Apesar da recuperação na comparação anual, o valor ficou bem abaixo do registrado no primeiro decêndio de agosto deste ano, quando foram repassados R$ 7,3 bilhões — uma queda de 35,1%.
Saiba mais
A transferência é considerada vital para o funcionamento da máquina pública local, especialmente em cidades de pequeno porte — cerca de 80% do total no país. Nestes municípios, o FPM é a principal fonte de custeio das despesas correntes, como pagamento de servidores, manutenção de escolas e unidades de saúde, além de investimentos em infraestrutura.

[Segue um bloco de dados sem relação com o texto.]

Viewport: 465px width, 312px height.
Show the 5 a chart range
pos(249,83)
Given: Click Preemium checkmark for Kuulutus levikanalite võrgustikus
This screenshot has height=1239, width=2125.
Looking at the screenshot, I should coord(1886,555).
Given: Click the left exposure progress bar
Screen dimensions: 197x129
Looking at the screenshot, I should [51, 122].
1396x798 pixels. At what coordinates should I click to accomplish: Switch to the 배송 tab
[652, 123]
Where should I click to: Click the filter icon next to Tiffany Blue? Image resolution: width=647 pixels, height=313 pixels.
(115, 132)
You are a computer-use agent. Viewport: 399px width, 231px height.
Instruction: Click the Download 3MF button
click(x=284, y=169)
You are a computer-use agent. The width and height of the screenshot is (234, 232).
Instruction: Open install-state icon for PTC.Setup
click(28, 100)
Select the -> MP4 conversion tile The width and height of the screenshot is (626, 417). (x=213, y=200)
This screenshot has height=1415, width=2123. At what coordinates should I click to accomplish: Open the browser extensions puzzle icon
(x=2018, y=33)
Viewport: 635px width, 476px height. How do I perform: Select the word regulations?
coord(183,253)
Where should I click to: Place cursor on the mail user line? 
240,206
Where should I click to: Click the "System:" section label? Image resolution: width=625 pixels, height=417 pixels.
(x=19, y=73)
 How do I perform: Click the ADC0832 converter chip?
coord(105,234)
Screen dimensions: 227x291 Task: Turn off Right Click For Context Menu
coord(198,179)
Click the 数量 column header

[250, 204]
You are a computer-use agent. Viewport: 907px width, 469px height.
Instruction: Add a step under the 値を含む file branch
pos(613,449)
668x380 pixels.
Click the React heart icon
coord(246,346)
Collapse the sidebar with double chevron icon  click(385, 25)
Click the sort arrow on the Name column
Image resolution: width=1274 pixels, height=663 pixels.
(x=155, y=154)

São Paulo e Minas Gerais lideram repasses
O estado de São Paulo recebeu o maior volume de recursos neste decêndio: R$ 584 milhões. Entre os municípios que mais se destacam estão Campinas, Bragança Paulista e Araçatuba todos com o montante de R$ 2,55 milhões.
Em Minas Gerais, que aparece logo na sequência com R$ 581 milhões, municípios como Vespasiano (R$ 2,4 milhões), Varginha (R$ 2,5 milhões) e Ubá (R$ 2,2 milhões) figuram entre os que mais receberam.
Municípios bloqueados
De acordo com o Tesouro Nacional, o bloqueio ocorre quando os municípios possuem débitos com a União, como pendências relacionadas ao Pasep, ao INSS ou à inscrição na dívida ativa. Para regularizar a situação e voltar a receber os recursos, as prefeituras precisam quitar ou renegociar os débitos.
O que é?
O Fundo de Participação dos Municípios é uma das principais fontes de receita das prefeituras brasileiras, especialmente das cidades de pequeno e médio porte. Ele é formado por uma parcela da arrecadação do Imposto de Renda (IR) e do Imposto sobre Produtos Industrializados (IPI), que é repassada pela União. O objetivo é reduzir desigualdades regionais e garantir recursos para serviços públicos essenciais, como saúde, educação, infraestrutura e folha de pagamento.